Discover Magazine, December 2000

This article deals with the issue of overpopulation of Koalas on Snake Island in Australia. The Koala population, said to be approximately 2,400, which is roughly one koala per acre of habitat is killing more than 50% of manna gum trees. The Koalas rely on these trees and their eucalyptus leaves as a source of food and spend close to four hours a day resting in them. If the Snake Island Koalas keep growing in number, they will begin to starve.

Already, there is an obvious loss of the eucalyptus. As the men from Ecoplan Australia and the National Cooperative Research Center for Conservation and Management of Marsupials arrive to help resolve the koala problem, the koalas in which they are searching for are clearly visible atop the gum trees.

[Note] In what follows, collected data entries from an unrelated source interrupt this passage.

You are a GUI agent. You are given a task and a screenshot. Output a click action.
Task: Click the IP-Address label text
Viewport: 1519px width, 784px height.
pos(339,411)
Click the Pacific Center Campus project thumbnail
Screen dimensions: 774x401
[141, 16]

The "easier" solution would be to have these koalas killed. However, many people have a problem with the killing of animals, especially well-known cute ones such as Koalas. In 1996, many Koalas were shipped from Snake Island to Kangaroo Island, where some eucalyptus forest remains, but now, four years later, the numbers of koalas located in Snake Island continue to grow, and there are no other areas to ship them.

The subject of birth control to stop growth of population has come up as well. However, koalas are known to be both quick and stubborn, therefore, prying a koala out of his home in order to insert the implants necessary, is both time consuming, as well as expensive. A new method of population control called immunocontraception is being tested for future use. Immunocontraception tricks the immune system into thinking that the koala’s eggs are those of a predator. The results are very promising, but there still lies the fact that these animals must be individually caught and treated.

In conclusion, something must be done on Snake Island to deal with the overpopulation of koalas. Research shows that if numbers continue to rise, they would double in eight years, thus severely damaging the island ecosystem. Action is being taken to try to resolve this problem, but all procedures will cost time and money.